The latest U.S. Centers for Disease Control and Prevention (CDC) Vital Statistics Surveillance Report on suicide deaths in the United States has revealed that more people died by intentional self-harm in 2022 than in any other year recorded since 1941.
After examining over 99% of 2022 death records, analysts found that at least 49,449 people died by suicide, which was 3% higher than 2021 suicide data showed.
Overall, the report shows that nearly all the age-adjusted suicide rates for males and females among five race and Hispanic-origin groups rose by 1 to 4% from 2021 to 2022.
Specifically, compared to 2021 data, the age-adjusted suicide rate was 1% higher for males and 4% higher for females in 2022. Among males, suicide rates declined for men 34 years old or younger but increased among those 35 years or older.
Still, women had a higher suicide percentage rate increase than men, especially among white women and females ages 25 to 34. However, the highest rates of suicide among women occurred in 45- to 54-year-old females.
Overall, the provisional data showed that more males died by intentional self-harm than females in 2022.
While other reports suggest suicide among teens is increasing, this latest surveillance data indicates that suicide rates among young people decreased in 2022. Among 10- to 14-year-old children, the rate fell by 18%. In the 15- to 24-year-old age group, suicide rates were down by 9%.

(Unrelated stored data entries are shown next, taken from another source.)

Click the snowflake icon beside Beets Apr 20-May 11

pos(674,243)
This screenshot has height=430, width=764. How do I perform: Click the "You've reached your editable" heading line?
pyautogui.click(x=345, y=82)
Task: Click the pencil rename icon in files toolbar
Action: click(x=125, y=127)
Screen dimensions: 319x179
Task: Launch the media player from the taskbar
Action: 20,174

For males 75 and older, the suicide rate increased slightly, but overall, more men in this age group died by suicide in 2022 than those in other age ranges.
Data analysts also found that male and female American Indian and Alaska Natives had the highest rate of suicide, with white men and women experiencing the second highest rates.
The analysts say that because the data is provisional, the final suicide numbers for 2022 will likely be higher as analysts incorporate data from death certificates still awaiting confirmation on the cause of death.
In response to rising suicide rates, the U.S. Department of Health and Human Services created the 988 Suicide & Crisis Lifeline in 2022 to replace the National Suicide Prevention Lifeline, which had a longer 10-digit number. The lifeline offers free and confidential support for anyone experiencing thoughts of self-harm.